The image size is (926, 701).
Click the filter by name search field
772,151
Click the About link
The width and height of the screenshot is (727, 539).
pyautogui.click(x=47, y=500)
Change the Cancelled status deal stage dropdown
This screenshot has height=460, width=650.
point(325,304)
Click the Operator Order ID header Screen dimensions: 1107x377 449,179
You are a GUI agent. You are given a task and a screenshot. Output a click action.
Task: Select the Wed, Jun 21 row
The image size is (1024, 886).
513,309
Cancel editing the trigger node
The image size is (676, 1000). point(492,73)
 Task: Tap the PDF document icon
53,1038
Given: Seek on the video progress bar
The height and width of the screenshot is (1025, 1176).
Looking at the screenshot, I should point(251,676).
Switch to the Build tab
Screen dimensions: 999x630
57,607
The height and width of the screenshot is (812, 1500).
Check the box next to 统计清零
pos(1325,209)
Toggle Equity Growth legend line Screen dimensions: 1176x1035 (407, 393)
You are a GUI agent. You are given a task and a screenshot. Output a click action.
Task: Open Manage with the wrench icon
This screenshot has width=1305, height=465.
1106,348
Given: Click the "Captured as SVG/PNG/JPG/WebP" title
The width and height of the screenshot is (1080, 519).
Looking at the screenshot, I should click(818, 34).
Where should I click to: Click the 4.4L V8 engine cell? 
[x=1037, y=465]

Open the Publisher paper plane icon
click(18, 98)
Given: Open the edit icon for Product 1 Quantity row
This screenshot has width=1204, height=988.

━━━━━━━━━━━━━━━━━━━━━━━━━━━━━━

## Challenge
Copy out word for word every line of the items, from the line containing "Task: Tap the PDF document icon" through the last line of the items, both included.

## Problem solution
 Task: Tap the PDF document icon
53,1038
Given: Seek on the video progress bar
The height and width of the screenshot is (1025, 1176).
Looking at the screenshot, I should point(251,676).
Switch to the Build tab
Screen dimensions: 999x630
57,607
The height and width of the screenshot is (812, 1500).
Check the box next to 统计清零
pos(1325,209)
Toggle Equity Growth legend line Screen dimensions: 1176x1035 (407, 393)
You are a GUI agent. You are given a task and a screenshot. Output a click action.
Task: Open Manage with the wrench icon
This screenshot has width=1305, height=465.
1106,348
Given: Click the "Captured as SVG/PNG/JPG/WebP" title
The width and height of the screenshot is (1080, 519).
Looking at the screenshot, I should click(818, 34).
Where should I click to: Click the 4.4L V8 engine cell? 
[x=1037, y=465]

Open the Publisher paper plane icon
click(18, 98)
Given: Open the edit icon for Product 1 Quantity row
This screenshot has width=1204, height=988.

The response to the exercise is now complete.